# Introduction to Web Crawling

- **Web crawling**: Navigating and collecting data from across multiple web pages  
- **Web scraping**: Extracting specific information from a single page  
- Depending on the target, crawling is categorized as **static (HTML-based)** or **dynamic (JavaScript-based)**

# Web Crawling with R – Summary

## Static Web Crawling (`rvest`)

- Use the `rvest` package to extract content directly from HTML pages  
- Functions like `read_html()`, `html_nodes()`, and `html_text()` help collect text, links, etc.  
- Tables built with `<table>` tags can be converted into data frames using `html_table()`  
- Use `dplyr` for cleaning the data and `write.csv()` to save it

## API-Based Data Collection (`httr`, `jsonlite`)

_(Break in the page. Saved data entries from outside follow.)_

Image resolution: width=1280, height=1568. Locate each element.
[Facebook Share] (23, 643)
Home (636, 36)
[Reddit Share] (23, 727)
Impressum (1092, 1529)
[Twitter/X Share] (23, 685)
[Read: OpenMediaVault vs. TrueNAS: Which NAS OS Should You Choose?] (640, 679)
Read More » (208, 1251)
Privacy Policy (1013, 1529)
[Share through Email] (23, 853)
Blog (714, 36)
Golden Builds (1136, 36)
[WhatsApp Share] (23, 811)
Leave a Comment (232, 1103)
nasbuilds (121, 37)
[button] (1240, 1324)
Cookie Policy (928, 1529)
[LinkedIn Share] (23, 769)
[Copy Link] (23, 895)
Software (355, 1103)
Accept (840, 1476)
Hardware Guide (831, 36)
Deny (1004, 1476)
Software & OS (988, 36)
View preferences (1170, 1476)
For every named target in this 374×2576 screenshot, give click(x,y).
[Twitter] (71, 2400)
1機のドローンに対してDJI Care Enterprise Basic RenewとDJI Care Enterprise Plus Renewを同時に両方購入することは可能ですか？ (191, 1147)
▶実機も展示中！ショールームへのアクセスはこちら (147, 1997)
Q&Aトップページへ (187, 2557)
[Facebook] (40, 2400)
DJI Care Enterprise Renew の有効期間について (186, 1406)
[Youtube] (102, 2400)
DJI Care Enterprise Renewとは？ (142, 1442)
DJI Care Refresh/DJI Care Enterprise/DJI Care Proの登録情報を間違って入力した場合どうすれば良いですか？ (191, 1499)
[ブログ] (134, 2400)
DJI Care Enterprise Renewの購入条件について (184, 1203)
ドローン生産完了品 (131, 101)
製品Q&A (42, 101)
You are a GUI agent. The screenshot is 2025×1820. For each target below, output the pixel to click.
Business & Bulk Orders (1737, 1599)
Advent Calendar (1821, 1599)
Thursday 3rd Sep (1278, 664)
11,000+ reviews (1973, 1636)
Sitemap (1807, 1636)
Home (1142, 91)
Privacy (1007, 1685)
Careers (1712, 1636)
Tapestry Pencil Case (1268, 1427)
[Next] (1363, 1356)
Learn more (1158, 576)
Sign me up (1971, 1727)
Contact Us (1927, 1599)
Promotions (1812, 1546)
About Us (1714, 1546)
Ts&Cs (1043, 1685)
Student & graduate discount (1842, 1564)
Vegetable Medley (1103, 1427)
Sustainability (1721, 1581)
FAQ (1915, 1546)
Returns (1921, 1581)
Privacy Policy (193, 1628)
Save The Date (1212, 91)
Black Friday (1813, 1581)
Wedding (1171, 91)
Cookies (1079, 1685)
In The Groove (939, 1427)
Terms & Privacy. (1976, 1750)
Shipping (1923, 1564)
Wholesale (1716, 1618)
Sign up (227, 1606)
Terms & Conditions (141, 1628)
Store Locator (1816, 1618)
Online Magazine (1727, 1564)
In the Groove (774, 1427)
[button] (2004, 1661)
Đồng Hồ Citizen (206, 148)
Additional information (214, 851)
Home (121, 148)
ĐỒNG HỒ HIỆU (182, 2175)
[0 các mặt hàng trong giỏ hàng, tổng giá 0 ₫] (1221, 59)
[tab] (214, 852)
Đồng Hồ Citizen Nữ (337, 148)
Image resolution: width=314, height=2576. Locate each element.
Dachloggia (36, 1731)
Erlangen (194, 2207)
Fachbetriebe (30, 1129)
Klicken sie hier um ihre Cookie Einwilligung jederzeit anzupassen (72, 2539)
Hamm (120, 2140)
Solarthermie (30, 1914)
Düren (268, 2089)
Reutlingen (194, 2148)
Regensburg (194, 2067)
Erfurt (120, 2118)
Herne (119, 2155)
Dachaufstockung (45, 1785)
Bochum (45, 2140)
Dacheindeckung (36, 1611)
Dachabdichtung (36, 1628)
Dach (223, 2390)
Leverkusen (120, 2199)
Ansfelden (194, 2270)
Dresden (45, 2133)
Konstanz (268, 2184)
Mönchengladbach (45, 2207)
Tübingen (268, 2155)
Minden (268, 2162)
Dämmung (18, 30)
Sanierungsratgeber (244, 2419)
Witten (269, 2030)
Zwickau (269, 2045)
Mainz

- APIs provide structured data (JSON/XML) directly from the server  
- Use `httr::GET()` to request data and `jsonlite::fromJSON()` to parse the JSON response  
- API-based collection is faster and more stable than HTML scraping  
- You can extract fields like article titles, links, and dates, and save them as CSV

## Dynamic Crawling with JavaScript (`RSelenium`)

- Pages rendered by JavaScript cannot be scraped using `rvest`  
- Use `RSelenium` to automate a browser and interact with JavaScript-based pages  
- Simulate user actions like clicking buttons, scrolling down, or handling infinite scroll  
- Requires setting up a web driver, and may depend on the system configuration

## Handling Login and Sessions (`httr::POST()`)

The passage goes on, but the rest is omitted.